### TEXTE FOURNI:

Même le personnage de Mignon (qu'on se demande comment Ambroise Thomas en a tiré l'argument et la substance de tout un opéra), que Wilhelm, pour dire le vrai, achète au saltimbanque qui la maltraite, n’a d’existence que théorique. On sent bien que son amour pour Wilhelm est une décision du romancier, mais pas un élan de cette fille déguisée en garçon. Et quand elle meurt (on ne sais pas de quoi précisément), c’est comme si on regardait faire, de loin, avec des jumelles, dans l'eau d'un aquarium. Goethe a inventé la « littérature à grande distance ».

 

Mais il est vrai, tout bien pesé, que Mignon est le personnage qui se détache sur le fond d'inexistence de tous les autres. Un personnage qui, me semble-t-il, a quelque chose à voir avec le Bartleby de Herman Melville, qui finit par se laisser mourir, tout simplement parce qu'il a un seul credo : « I would prefer not to ». Elle, elle meurt après avoir (enfin !) revêtu des vêtements de fille - on n'ose pas dire parce qu'elle les a revêtus.

### BLOC DE DONNÉES:
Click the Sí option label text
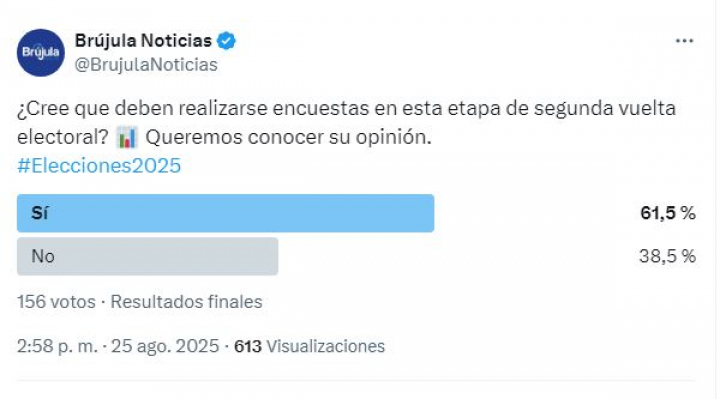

### TRAVAIL DEMANDÉ:
- A) Dans le passage sur Mignon, à quel personnage d'un autre écrivain Mignon est-elle rapprochée ?
- B) Extrayez du passage sur Mignon, mot pour mot, le segment qui va de « Mais il est » jusqu'à « les a revêtus. ».
- C) Poursuivez, s'il vous plaît, le passage sur Mignon après sa dernière phrase.

### RÉPONSES SUCCESSIVES:
- A) Au Bartleby de Herman Melville.

- B)
Mais il est vrai, tout bien pesé, que Mignon est le personnage qui se détache sur le fond d'inexistence de tous les autres. Un personnage qui, me semble-t-il, a quelque chose à voir avec le Bartleby de Herman Melville, qui finit par se laisser mourir, tout simplement parce qu'il a un seul credo : « I would prefer not to ». Elle, elle meurt après avoir (enfin !) revêtu des vêtements de fille - on n'ose pas dire parce qu'elle les a revêtus.

- C)
 

Mignon est attachante, parce qu'elle a voué sa vie à ce Wilhelm qui est loin de la valoir, qui est incapable d'envisager l'énormité du don qu'elle lui fait (elle lui fait don de toute sa personne, sans attendre rien en retour, le genre de don dont il est impossible qu'un homme ordinaire se remette jamais), et qui, quand il contemple son agonie et sa mort, est dans l'incapacité d'éprouver ce qu'on appelle un sentiment humain. Wilhelm est un bloc de gélatine. Une molle pâte à modeler. A peine se demandera-t-il quel corps féminin lui a tenu compagnie dans une auberge, une nuit après boire : est-ce Philine ? Ne serait-ce pas plutôt Mignon ?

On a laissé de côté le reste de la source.